Es war indes nicht die einzige fußballfremde Geschichte, die Lehmann in die Schlagzeilen brachte. Er soll am Münchner Flughafen versucht haben, die Zeche im Parkhaus zu prellen, Medienberichten zufolge stoppte ihn die Polizei außerdem alkoholisiert nach einem Wiesn-Besuch am Steuer seines Wagens und zog seinen Führerschein ein.

Wenn die Ausrutscher zur Regel werden, ist das eine bedenkliche Entwicklung. In der Branche reagiert man zunehmend gereizt auf den exaltierten Ex-Keeper.
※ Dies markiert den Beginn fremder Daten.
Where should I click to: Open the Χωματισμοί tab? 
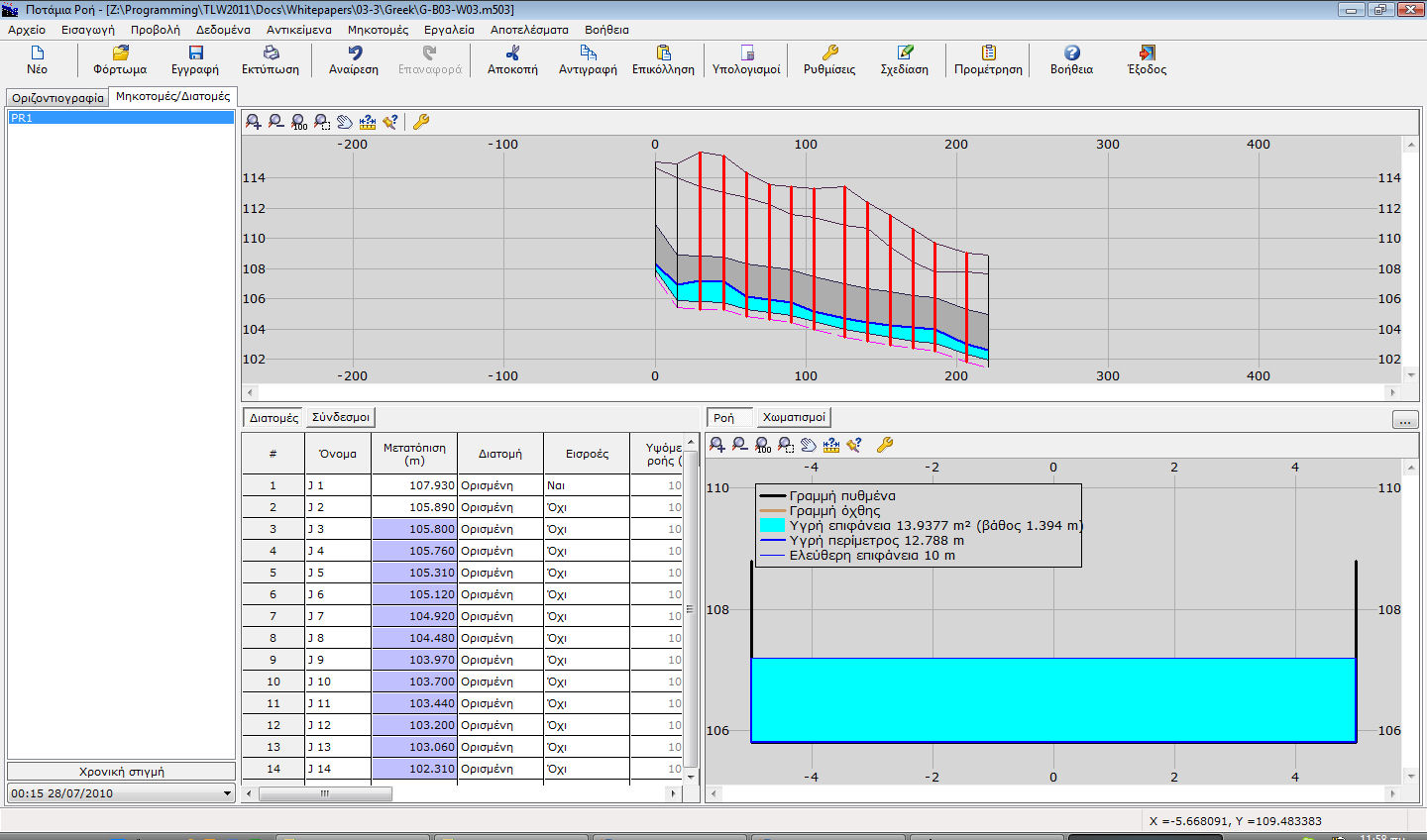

Nachdem Lehmann in einem Interview gefordert hatte, eigentlich müsse Bernd Leno nach der Verletzung von Marc-André ter Stegen das DFB-Tor hüten, keilte der Bundestrainer zurück. „Es ist immer gut, wenn man die Hintergründe weiß, bevor man was erzählt“, fauchte Julian Nagelsmann.
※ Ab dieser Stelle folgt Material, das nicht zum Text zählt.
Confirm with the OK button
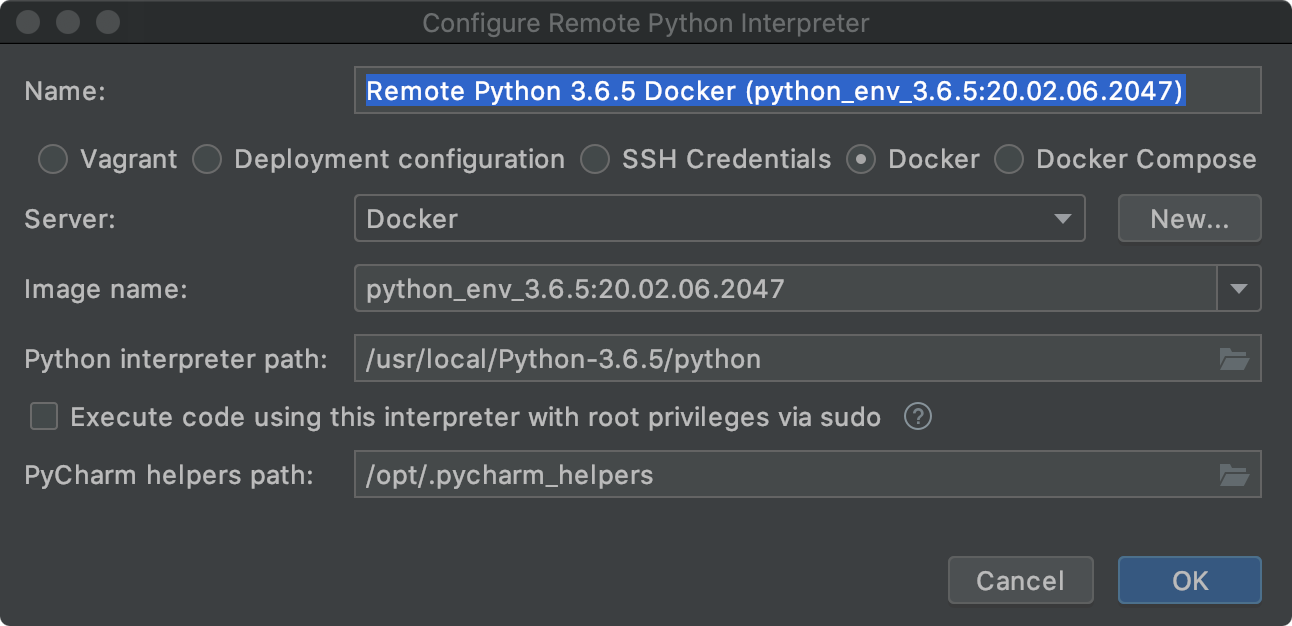This screenshot has height=626, width=1292. [x=1189, y=581]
Wie schön wäre es doch, wenn das Leben außerhalb des Rasen-Rechtecks so einfach wäre wie die oft erzählte Heldengeschichte im WM-Viertelfinale 2006 gegen Argentinien, als Torwarttrainer Andreas Köpke Lehmann vor dem Elfmeterschießen einen Zettel mit den Vorlieben der gegnerischen Schützen zusteckte – und der Schlussmann mit zwei gehaltenen Elfern zum Liebling des Landes aufstieg. Einen Zettel mit sachdienlichen Hinweisen, wie man etwas aus seinem Leben nach der aktiven Karriere macht, hat Lehmann aber offenbar niemals bekommen.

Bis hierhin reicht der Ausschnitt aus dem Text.